SAN FRANCISCO — While onstage at TechCrunch Disrupt today, GoPro founder Nick Woodman spoke strongly in favor of bootstrapping — an interesting perspective in a room of venture capitalists and would-be funded companies.
“I failed at my first business … a social game, but there wasn’t social [media]. I lost $4 million of other people’s money between the ages of 24 and 26,” said Woodman of his first foray into entrepreneurship.
For recovery purposes after that failure, he planned a 5-month surfing trip around Australia. That’s when he got the idea for a wrist-bound, rough-and-ready camera for filming his surfing adventures. He launched with $264,000, taking money primarily from his parents. He went international first, because those customers would pay up-front, giving him ample time to cover his manufacturing bills in Hong Kong.
Between friends and family and revenue from customers, GoPro became a runaway success.
What’s changed since then, Woodman said, is the number of services and the amount of support available to entrepreneurs. Avenues such as the blogging press, Kickstarter, and the rise of an army of angel investors have changed the landscape drastically.

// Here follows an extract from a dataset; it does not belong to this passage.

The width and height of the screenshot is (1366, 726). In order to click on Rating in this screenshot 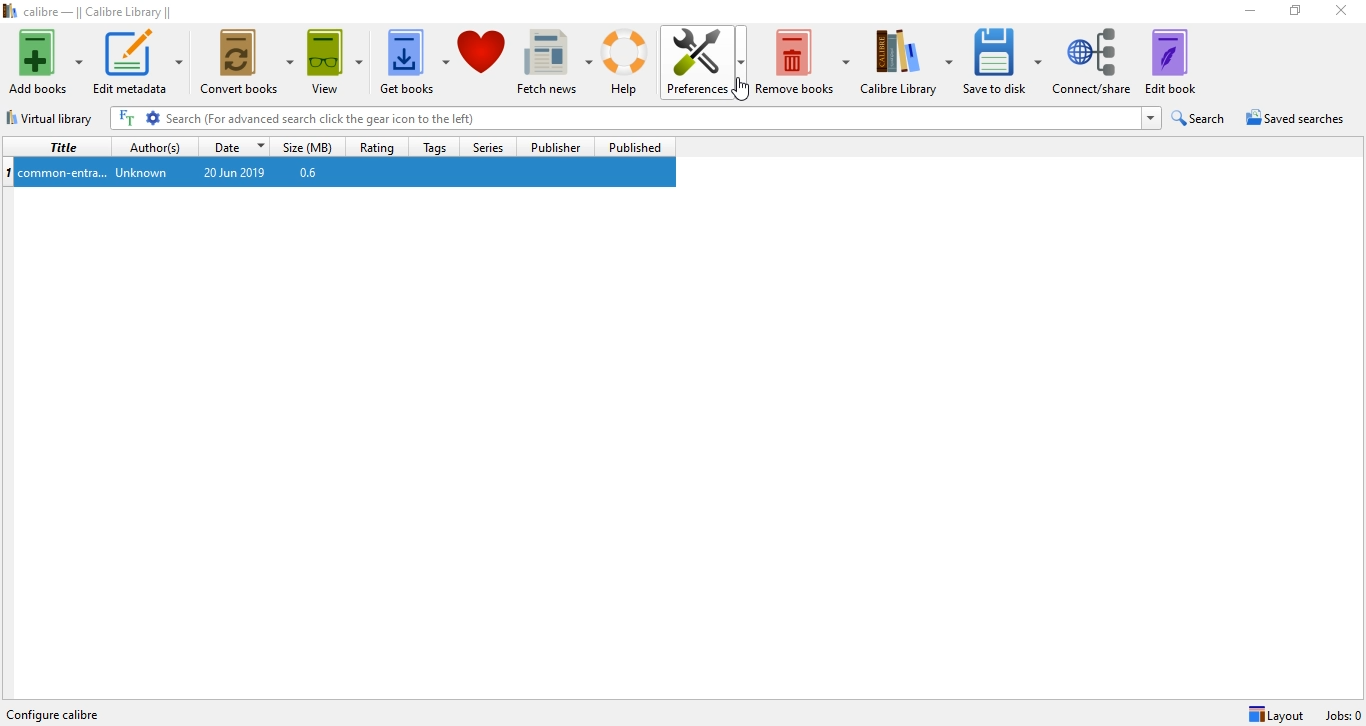, I will do `click(379, 144)`.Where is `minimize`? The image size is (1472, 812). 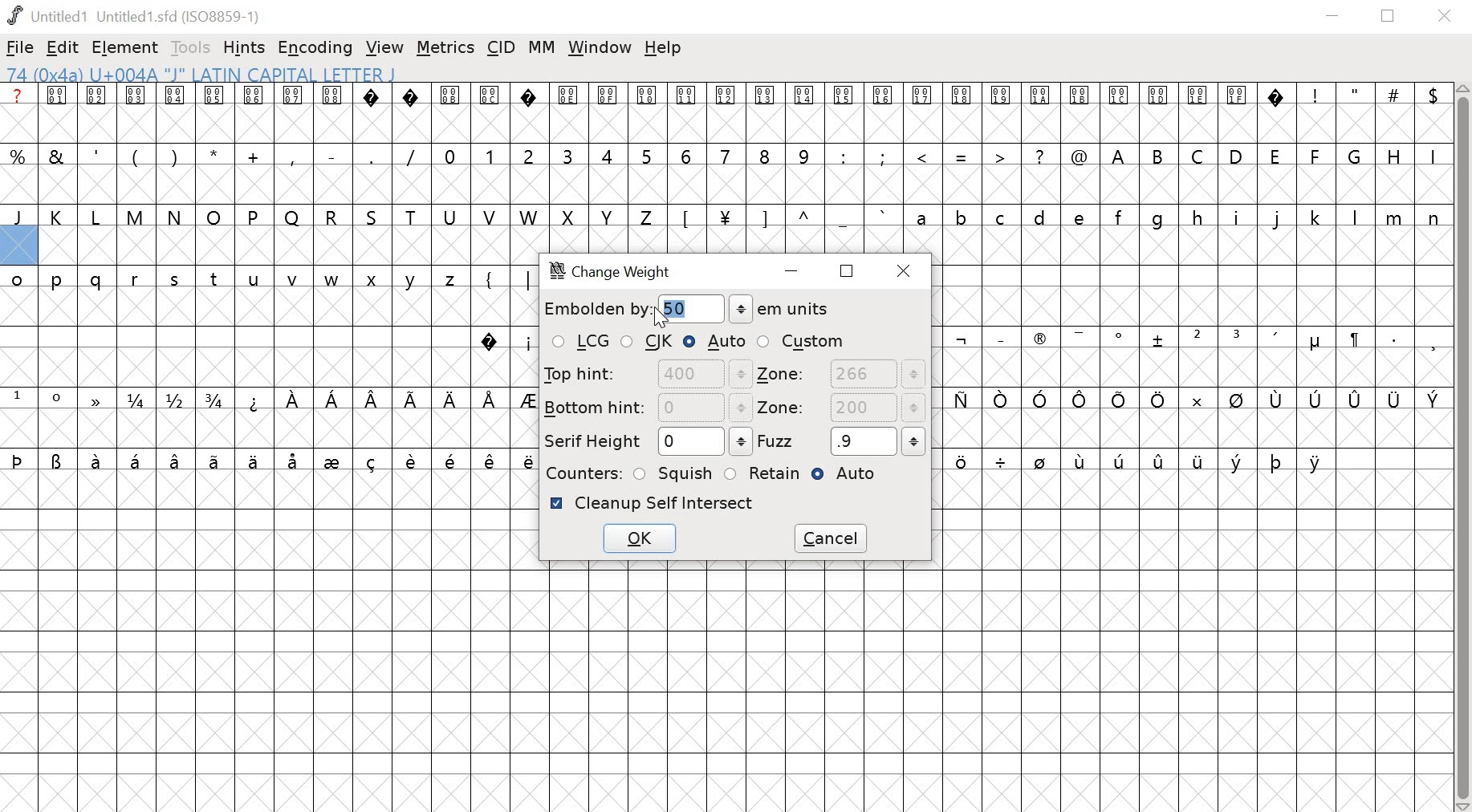 minimize is located at coordinates (1333, 17).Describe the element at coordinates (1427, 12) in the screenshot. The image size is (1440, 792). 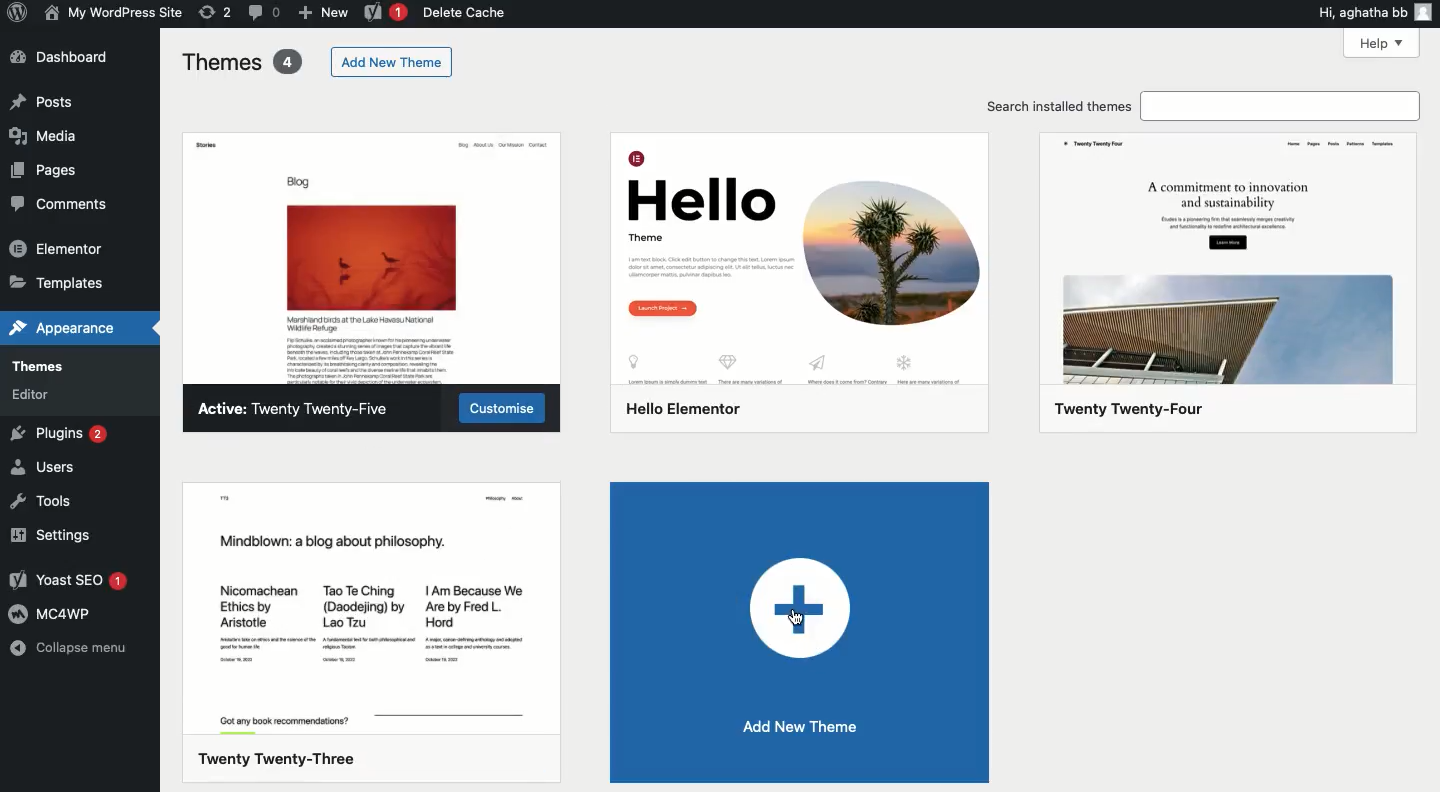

“The slow bootstrap worked really well [for GoPro], and the smoke-and-tires approach worked for Pebble. … As long as you can bootstrap not at the sacrifice of competitive advantage, bootstrapping is a really powerful thing because it allows you to be totally devoted to your vision.”
In the end, GoPro took $2 million in funding from manufacturing powerhouse Foxconn, slightly delaying its IPO in favor of building a favorable relationship with a hugely important partner.
“GoPro is getting itself prepared for an IPO,” said Woodman. “Our growth is organic, our profit is organic.”